Huntington’s disease
It is a progressive degenerative disorder commonly found in the US. The genetic nature of Huntington’s disease is determined using a monohybrid cross. Everyone having the disease carries the Huntingtin gene, which is responsible for the complication. It has no cure. Scientists pair the Huntingtin gene of an individual with a homozygous dominant allele (HH) with another homozygous recessive allele (hh). All the offspring carried the dominant allele for Huntington’s disease. This result proves the dominant nature of the Huntingtin gene. Here an individual with an unknown genotype is crossed with another individual that is homozygous recessive for a particular trait. The unknown genotype can be obtained by analyzing the phenotypes in the offspring. The result of a monohybrid test cross-ratio is represented using a Punnett square.

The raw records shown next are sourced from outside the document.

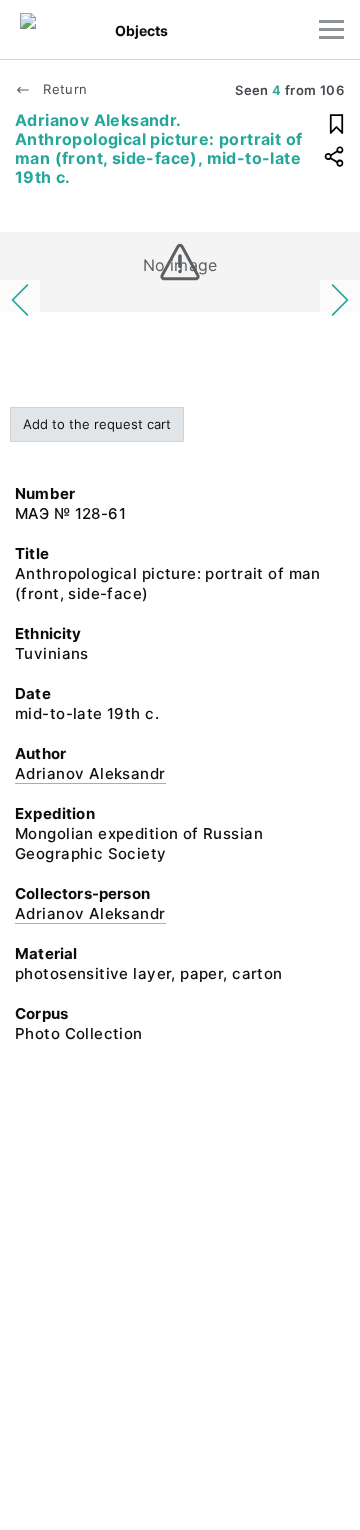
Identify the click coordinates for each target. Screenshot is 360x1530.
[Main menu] (331, 29)
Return (63, 89)
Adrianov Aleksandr (90, 773)
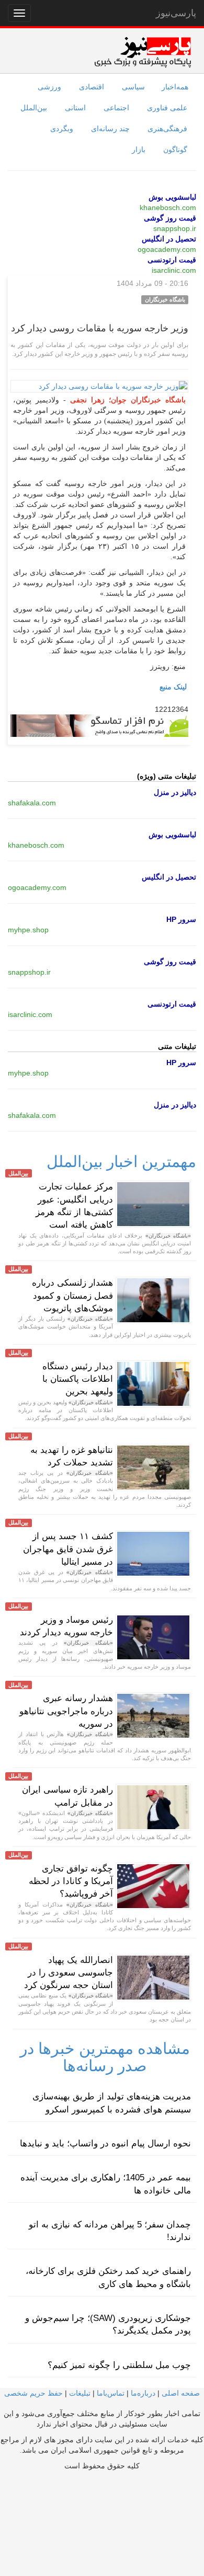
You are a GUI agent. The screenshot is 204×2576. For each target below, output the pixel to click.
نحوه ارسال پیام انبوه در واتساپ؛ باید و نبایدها (105, 2143)
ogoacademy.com (167, 249)
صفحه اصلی (181, 2393)
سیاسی (133, 87)
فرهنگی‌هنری (167, 128)
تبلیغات (79, 2393)
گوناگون (175, 149)
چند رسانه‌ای (110, 128)
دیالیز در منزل (175, 792)
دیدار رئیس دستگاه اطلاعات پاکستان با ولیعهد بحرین (77, 1379)
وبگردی (61, 128)
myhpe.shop (28, 930)
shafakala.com (32, 803)
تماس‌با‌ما (110, 2393)
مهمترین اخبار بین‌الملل (121, 1161)
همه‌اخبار (175, 87)
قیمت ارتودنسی (172, 260)
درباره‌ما (143, 2393)
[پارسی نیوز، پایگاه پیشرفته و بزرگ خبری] (142, 52)
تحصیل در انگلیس (169, 239)
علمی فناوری (167, 107)
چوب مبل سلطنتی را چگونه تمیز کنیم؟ (119, 2365)
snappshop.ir (174, 228)
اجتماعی (116, 107)
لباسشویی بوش (172, 197)
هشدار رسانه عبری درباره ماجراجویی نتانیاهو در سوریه (66, 1711)
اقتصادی (91, 87)
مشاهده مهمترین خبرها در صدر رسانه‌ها (105, 2057)
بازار (138, 149)
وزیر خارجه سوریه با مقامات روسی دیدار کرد (99, 328)
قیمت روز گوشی (170, 218)
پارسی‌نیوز (176, 13)
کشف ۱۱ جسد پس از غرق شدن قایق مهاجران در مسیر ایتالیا (68, 1549)
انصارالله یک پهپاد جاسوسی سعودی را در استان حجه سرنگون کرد (68, 1973)
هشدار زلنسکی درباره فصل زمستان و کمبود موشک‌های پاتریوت (72, 1295)
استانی (75, 107)
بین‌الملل (33, 107)
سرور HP (181, 919)
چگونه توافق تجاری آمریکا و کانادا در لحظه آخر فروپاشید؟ (71, 1881)
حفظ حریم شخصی (33, 2393)
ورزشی (49, 87)
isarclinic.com (174, 270)
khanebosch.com (168, 207)
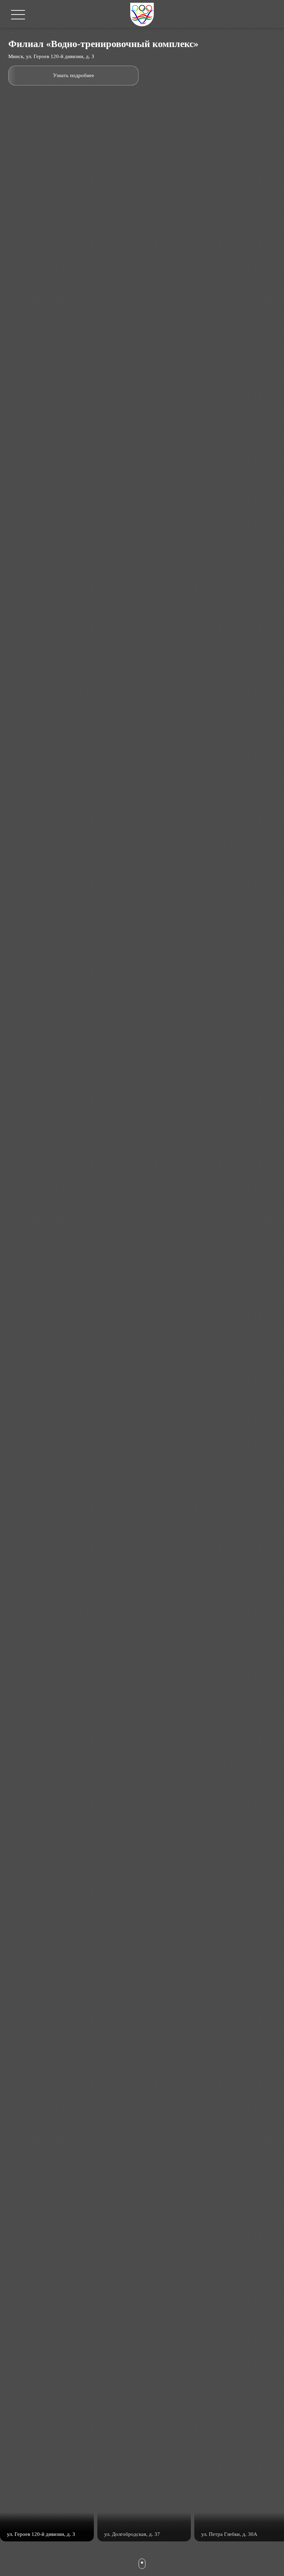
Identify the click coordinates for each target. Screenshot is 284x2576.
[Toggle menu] (18, 14)
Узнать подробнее (73, 75)
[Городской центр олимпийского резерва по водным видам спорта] (142, 14)
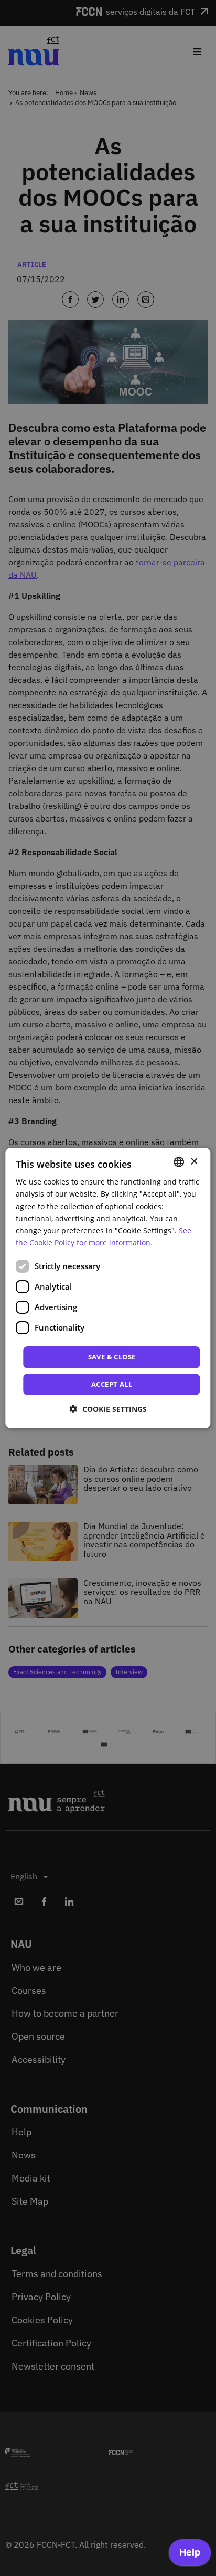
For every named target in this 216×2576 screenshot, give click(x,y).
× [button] (194, 1161)
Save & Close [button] (112, 1357)
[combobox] (179, 1162)
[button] (108, 1409)
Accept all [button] (111, 1383)
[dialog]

If the unknown genotype is heterozygous, a test cross with a homozygous recessive individual will result in a 1:1 ratio of the offspring’s phenotypes.
Examples
Test Cross 1: Using the tall stem height plant from Mendel’s monohybrid cross example, a cross between a plant with recessive dwarf stem height plant (tt) and a plant heterozygous for tall stem height (Tt) produces both tall and dwarf plants. Half are dwarf (tt), and half are tall (Tt). Test Cross 2: A cross between a plant with recessive dwarf stem plant (tt) and a plant homozygous dominant for tall stem (TT) produces all tall offspring with heterozygous genotype (Tt).